Promare
September 27, 2019 · 0 comments
By Shelley Pallis.
Thirty years ago, a cataclysm destroyed half the world. A new race was born from the flames: the Burnish, fire-starting mutants who present a danger to society. Set against them to keep modern society safe is the Burning Rescue fire squad. Galo Thymos (Kenichi Matsuyama) is their newest raw recruit, a hot-headed hero with blue spiky hair, whose first mission drags him into a one-to-one conflict with the leader of the “Mad” Burnish, Lio Fotia (Taichi Saotome).
The first animated feature from the fan-favourite studio Trigger (assisted by XFLAG and Sanzigen), early trailers for Promare led to an unkind critical response of “Gurren La Kill.” It did, after all reunite the director, Hiroyuki Imaishi, writer Kazuki Nakashima, and designer Shigeto Koyama from the earlier shows Gurren Lagann and Kill la Kill, and its artwork plainly established it as a work in the same mould. Long-time Imaishi fans will immediately see echoes of his earlier productions – the hyper-kinetic action and garish pastels of Dead Leaves, for example, and the hard-edged geometries of Panty and Stocking with Garterbelt. But this is the first work that Imaishi has had full control over since Gurren Lagann, and here he luxuriates in the freedom to do whatever he wants, repeatedly, in an unrelenting series of eyeball kicks, extreme zooms, false colours, vertiginous perspectives and screaming guitars.
“Since TV anime always consists of a series of ‘thirty-minute’ episodes, it was quite difficult for me to get the balance right for a two-hour movie,” confessed Imaishi to NHK’s Imagine-Nation programme. “With TV anime, I was used to designing a story structure that took place within twenty minutes, so for a film I have to think very hard about it. In depicting the battle between Galo and Lio, I think the main theme of the anime is the rivalry that exists is that between the one who starts the fire, and the one who extinguishes the fire. The anime’s drama revolves around these two completely opposite characters, and their unique relationship.”
It also draws on some native traditions in fire-fighting, unique to Japan. “Firemen” in the samurai era were not quite what most foreigners might imagine. Originally, they were contending guilds of heavy-set bruisers, who could be commissioned in advance to show up at your burning house and ransack it. Water was thrown on not to save the house, but to protect the looters as they carried out as much of your stuff for you as they could. Sometimes, rival guilds would show up to a fire, and get involved in punch-ups over who had the right to be there. Shop-owners took to hanging the banners of specific guilds over their front doors so that everybody knew where their affiliations were – the origins of today’s noren half-curtains, still found on many a Japanese restaurant, but today for show only. The fire guilds would brandish staff-like matoi banners of their own, the origin of the “matoi-tech” powered-suit devices employed onscreen in Promare.

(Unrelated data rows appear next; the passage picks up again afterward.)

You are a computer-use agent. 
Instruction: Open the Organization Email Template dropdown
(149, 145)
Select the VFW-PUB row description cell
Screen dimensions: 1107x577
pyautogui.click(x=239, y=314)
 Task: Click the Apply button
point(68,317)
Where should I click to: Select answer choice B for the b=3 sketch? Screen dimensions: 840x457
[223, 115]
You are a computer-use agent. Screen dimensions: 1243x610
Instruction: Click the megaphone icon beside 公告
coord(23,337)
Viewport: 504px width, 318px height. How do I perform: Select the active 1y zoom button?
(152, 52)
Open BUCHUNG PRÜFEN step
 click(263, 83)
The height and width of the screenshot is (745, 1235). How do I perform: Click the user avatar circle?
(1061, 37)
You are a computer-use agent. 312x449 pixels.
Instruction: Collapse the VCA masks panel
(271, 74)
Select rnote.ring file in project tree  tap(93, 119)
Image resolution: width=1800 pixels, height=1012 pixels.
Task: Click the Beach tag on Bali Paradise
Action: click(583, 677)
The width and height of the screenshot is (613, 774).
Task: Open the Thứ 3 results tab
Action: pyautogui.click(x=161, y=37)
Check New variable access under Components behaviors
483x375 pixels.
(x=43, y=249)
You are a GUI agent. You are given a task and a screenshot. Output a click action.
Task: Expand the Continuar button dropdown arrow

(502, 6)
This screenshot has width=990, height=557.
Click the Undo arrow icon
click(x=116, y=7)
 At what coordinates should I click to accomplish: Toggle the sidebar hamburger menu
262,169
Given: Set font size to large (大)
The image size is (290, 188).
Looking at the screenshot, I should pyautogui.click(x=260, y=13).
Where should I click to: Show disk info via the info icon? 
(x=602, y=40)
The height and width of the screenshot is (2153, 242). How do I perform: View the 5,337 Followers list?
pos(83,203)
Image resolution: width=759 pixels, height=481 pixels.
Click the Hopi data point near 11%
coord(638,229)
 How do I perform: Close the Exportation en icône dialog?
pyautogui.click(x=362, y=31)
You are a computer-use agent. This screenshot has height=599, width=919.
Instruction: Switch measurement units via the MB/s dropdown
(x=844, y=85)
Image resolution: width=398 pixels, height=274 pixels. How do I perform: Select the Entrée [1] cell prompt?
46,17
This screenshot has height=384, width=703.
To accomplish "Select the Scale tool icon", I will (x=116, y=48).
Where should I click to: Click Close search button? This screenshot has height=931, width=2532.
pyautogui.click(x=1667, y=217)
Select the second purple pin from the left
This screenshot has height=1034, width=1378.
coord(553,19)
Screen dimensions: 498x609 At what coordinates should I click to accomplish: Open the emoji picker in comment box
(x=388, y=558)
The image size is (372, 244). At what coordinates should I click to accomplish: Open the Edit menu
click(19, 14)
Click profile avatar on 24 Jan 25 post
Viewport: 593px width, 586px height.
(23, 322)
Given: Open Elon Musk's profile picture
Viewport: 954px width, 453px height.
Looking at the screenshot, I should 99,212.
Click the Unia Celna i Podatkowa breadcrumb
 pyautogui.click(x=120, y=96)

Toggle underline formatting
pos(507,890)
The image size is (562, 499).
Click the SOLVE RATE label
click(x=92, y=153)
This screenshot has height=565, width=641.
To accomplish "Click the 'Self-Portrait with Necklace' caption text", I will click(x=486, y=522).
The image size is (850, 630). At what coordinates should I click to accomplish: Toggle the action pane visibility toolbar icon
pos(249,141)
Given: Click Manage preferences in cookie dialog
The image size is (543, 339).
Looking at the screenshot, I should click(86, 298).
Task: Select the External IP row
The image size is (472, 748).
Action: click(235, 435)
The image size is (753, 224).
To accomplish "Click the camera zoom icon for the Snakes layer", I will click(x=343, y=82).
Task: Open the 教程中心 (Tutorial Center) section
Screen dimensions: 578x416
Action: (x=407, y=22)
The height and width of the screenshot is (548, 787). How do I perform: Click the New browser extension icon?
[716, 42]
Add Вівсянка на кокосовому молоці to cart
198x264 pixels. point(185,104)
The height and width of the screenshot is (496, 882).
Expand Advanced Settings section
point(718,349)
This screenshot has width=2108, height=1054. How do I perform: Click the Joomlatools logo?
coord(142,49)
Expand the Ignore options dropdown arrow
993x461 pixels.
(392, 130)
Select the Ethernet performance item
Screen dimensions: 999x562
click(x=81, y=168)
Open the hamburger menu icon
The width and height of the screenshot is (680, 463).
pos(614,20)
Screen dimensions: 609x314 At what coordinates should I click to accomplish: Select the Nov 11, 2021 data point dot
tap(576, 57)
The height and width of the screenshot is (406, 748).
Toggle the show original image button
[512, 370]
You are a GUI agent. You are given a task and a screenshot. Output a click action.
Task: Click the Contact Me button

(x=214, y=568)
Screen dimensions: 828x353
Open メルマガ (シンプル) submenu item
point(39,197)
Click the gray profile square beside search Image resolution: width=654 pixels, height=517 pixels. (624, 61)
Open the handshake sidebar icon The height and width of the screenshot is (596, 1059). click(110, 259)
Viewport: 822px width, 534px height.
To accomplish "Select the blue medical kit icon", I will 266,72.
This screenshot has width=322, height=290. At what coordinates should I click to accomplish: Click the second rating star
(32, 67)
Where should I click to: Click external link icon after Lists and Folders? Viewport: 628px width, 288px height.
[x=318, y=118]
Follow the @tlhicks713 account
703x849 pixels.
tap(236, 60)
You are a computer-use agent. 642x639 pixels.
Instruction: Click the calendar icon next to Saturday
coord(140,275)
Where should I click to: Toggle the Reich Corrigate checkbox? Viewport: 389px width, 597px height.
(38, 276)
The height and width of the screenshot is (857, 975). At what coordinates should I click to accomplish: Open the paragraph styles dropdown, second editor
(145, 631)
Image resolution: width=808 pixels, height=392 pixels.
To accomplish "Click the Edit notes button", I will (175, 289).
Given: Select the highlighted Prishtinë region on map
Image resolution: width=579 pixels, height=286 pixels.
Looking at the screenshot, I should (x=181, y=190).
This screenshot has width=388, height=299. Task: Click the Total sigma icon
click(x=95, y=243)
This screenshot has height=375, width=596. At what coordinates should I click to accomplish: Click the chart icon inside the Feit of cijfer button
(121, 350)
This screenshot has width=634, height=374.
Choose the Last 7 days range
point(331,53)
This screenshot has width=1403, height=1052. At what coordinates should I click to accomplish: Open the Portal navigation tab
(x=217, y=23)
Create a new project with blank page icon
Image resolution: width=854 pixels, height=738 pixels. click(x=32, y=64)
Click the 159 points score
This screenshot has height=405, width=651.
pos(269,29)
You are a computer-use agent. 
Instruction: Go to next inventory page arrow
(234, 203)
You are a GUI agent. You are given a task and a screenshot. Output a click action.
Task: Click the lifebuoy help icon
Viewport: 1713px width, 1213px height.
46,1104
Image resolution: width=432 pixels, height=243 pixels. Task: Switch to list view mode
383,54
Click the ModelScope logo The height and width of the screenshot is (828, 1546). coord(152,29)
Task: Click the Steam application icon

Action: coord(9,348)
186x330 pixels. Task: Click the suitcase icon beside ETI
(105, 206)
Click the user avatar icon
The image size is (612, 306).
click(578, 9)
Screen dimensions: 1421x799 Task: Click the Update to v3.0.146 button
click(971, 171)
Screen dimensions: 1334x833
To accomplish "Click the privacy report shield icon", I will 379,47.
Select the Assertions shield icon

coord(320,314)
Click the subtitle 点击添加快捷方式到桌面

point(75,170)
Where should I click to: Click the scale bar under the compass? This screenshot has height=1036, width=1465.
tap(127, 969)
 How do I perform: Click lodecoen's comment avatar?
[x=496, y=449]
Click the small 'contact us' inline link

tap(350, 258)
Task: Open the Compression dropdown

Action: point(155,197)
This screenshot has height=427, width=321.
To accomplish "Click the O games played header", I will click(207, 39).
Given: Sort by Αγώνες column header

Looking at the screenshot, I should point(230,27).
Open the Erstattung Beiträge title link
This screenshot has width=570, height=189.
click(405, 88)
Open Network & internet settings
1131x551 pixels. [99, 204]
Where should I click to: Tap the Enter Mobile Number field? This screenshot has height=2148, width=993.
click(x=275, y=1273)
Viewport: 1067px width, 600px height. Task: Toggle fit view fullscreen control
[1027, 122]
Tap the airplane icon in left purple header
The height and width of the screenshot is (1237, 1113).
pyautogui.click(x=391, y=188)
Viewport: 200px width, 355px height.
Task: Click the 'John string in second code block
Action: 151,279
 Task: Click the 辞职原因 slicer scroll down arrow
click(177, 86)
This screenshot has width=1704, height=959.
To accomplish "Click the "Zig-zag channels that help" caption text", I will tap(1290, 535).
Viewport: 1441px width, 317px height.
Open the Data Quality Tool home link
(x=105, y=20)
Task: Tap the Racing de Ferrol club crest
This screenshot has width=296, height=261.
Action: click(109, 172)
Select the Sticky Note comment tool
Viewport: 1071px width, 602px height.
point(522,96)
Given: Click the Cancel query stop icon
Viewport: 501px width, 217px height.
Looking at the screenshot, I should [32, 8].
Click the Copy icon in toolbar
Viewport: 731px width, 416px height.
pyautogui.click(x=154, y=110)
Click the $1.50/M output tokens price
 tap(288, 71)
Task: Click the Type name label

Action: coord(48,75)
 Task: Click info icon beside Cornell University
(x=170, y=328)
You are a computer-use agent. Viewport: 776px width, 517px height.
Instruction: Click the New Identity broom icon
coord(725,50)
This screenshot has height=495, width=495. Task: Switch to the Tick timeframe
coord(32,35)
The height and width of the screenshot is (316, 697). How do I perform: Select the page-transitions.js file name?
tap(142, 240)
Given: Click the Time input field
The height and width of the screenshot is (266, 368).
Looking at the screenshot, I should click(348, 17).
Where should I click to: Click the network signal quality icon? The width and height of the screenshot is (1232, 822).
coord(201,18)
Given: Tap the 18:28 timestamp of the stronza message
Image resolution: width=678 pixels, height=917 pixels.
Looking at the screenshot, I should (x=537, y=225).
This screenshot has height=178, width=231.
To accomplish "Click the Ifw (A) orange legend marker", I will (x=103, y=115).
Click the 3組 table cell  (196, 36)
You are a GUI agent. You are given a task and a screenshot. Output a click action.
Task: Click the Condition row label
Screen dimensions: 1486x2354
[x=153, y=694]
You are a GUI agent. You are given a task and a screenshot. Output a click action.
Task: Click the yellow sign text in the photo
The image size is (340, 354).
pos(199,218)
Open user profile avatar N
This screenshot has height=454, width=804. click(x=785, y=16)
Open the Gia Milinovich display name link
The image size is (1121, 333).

Passion is the watchword here: the effulgent, burning ardour that is a staple of every anime show for young boys, a bombastic, testosterone-blinded spirit that can overcome all odds just be believing it is possible. In this case, Galo saves the world not only by doing it, but by believing it can be done in the first place, when many other would-be heroes have just given up. “Burning” is an anime script-writer’s short-hand for youthful exuberance and fannish enthusiasm, a visceral excitement and a gung-ho mentality as super-heroes bellow out the name of their next super-attack move. But Promare is a film for grown-ups, riffing on such childhood entertainments, and investing them with sardonic humour.
Imaishi’s world is permanently cranked up to eleven, in the disasters it faces and the interactions of its characters. Galo can’t even look at a building without a camera rocketing up close to his face from three miles away – one looks forward to anime fans trying to be Galo For the Day, resituating his EXTREME EXCITEMENT to everyday situations like ordering in McDonalds or buying a cinema ticket at the Edinburgh Filmhouse.
Buried somewhere beneath all the shouting and heroism in Promare is a deeper subplot about a surveillance society. Fear of the Burnish – an extreme form of illegal immigration – has given the government the chance to restrict many democratic freedoms in the hunt against a new form of terror. “Thirty years ago”, give or take, puts our real-world allegory back to the time of the first Gulf War, when a military-isolationist Japan was confronted with the potential blowback from distant battles and a globalised economy. That path led, in anime form, to the overseas traumas of Patlabor 2, the military search for a McGuffin in Howl’s Moving Castle, and the home-grown battles of Summer Wars. In Promare, the same influences are reimagined as a brightly-coloured, absurdist outbreak of forbidden colours and dangerous emotions, suppressed with extreme prejudice by a bunch of yelling nutjobs in robot suits with magic hoses.
As Matt Schey wrote in the Japan Times; “Just try to leave the theatre without feeling a blazing passion in your guts.”
Promare is released on Blu-ray and DVD by Anime Ltd.